What you should do
Can you output the records between the line containing "Reply to khaininakhalil's" and the line containing "Expand the Chatsystem", inclusive, as a two-column CSV with columns request and answer, one row per record, with each value in a single quoted field and any line breaks replaced by spaces?

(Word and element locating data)
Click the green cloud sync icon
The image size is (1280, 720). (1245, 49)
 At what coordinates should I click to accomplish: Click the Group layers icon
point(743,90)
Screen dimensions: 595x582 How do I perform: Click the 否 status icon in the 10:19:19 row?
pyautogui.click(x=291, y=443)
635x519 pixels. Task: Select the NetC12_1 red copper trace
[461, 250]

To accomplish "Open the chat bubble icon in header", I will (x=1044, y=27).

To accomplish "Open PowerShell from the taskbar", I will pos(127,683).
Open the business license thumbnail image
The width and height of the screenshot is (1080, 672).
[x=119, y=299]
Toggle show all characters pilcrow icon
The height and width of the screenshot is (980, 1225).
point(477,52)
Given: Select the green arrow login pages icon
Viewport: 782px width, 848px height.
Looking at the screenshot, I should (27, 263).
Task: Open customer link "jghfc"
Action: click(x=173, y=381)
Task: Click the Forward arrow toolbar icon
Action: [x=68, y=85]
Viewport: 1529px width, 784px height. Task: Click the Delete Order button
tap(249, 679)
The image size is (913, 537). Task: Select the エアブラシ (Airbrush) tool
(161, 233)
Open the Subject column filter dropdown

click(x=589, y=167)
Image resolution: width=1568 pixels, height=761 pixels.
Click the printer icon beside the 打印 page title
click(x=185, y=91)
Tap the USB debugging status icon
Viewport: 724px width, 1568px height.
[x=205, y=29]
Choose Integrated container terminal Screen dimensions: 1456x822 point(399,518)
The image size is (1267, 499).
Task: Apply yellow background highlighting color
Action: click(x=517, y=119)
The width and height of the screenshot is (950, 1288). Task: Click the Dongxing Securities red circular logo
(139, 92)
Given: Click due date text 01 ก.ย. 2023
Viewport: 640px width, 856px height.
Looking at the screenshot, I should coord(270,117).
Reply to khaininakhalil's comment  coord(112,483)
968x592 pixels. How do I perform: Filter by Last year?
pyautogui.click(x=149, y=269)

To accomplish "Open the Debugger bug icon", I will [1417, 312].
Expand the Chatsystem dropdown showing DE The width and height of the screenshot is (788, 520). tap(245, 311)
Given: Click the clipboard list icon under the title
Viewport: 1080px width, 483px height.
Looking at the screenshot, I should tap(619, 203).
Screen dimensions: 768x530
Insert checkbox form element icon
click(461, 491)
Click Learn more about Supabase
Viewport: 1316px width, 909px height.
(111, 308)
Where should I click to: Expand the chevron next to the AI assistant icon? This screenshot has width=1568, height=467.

Written reply
request,answer
"Reply to khaininakhalil's comment","coord(112,483)"
"968x592 pixels. How do I perform: Filter by Last year?","pyautogui.click(x=149, y=269)"
"To accomplish ""Open the Debugger bug icon"",","I will [1417, 312]."
"Expand the Chatsystem dropdown showing DE The width and height of the screenshot is (788, 520).","tap(245, 311)"